Return on investment is a financial ratio that measures the profitability of investing in something such as investing in a business, financial investment, or even a marketing campaign. A return on investment (ROI) shows how much percentage of the profit compared with the principal money.

Normally, return on investment is used to evaluate future or previous investment effectiveness. Return on investment is a simple and straightforward measure, it doesn’t include the time value of money in the equation. The return on investment can be calculated using a simple formula that is net income divided by the initial investment.

A higher return on investment reflects that the investment reward a higher return. Conversely, a lower return on investment means the investment reward a lower return. However, a good return on investment depends on a different investment because a high or low in different investments is not the same.

Thus, the return on investment (ROI) is good when you try to ensure you’re making more than you’re spending. To compare the return on investment you need to compare them between the exact same conditions.

There are many ways you can use ROI to identify potential investments in your business. Examples are shown below:

• Purchasing an asset or equipment: Estimate the profit that the company can be generated from an asset or equipment in the future.
• Hiring: Estimating the cost and return from hiring new staff helps you to determine what type of staff is good to hire for the business at the moment.
• Marketing campaign: Estimate the cost and return on sales of a product that you want to implement a marketing campaign (such as launching a new product and advertising campaign).

## Return on Investment Formula

Return on investment (ROI) can be calculated using a simple formula that is net income divided by the initial investment and multiplied by 100 to express the ratio as a percentage, as the following return on investment formula:

ROI = (Net Income / Investment Principal) x 100

or

ROI = (Current Value of Investment – Investment Principal) / Investment Principal x 100

The return on investment (ROI) is expressed as a percentage.

For example, you bought 1 share of stock for \$1,000 and sold the share 1 year after you bought it for \$3,000 (let’s say there is no commission). The ROI is the following: ROI = (2,000 / 1,000) x 100 = 200%

## Frequently Asked Questions

What is return on investment definition?

Return on investment is a financial ratio that measures the percentage of profitability when investing in something such as stocks, cryptocurrencies, businesses, and marketing campaigns.

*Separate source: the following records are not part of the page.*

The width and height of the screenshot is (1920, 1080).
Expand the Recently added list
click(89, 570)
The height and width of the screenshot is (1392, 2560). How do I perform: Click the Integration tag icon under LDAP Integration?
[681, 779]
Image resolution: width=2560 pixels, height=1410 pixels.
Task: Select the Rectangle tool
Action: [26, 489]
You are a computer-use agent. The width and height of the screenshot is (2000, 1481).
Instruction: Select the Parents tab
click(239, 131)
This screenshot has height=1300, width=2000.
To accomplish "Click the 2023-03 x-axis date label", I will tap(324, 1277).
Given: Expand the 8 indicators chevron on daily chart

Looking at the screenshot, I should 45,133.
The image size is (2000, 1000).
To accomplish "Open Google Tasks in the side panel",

What is return on investment in marketing?

Return on investment in marketing refers to the profitability ratio that measures the return from investing in a marketing campaign such as an advertising campaign.

What is return on investment formula?

Return on investment (ROI) can be calculated by dividing net income by the initial investment and multiply by 100 to express the ratio as a percentage, as the following formula: ROI = (Net Income / Investment principal) x 100

What return on investment is good?

A higher number is a good value for the return on investment. The higher ROI, the more return from investment.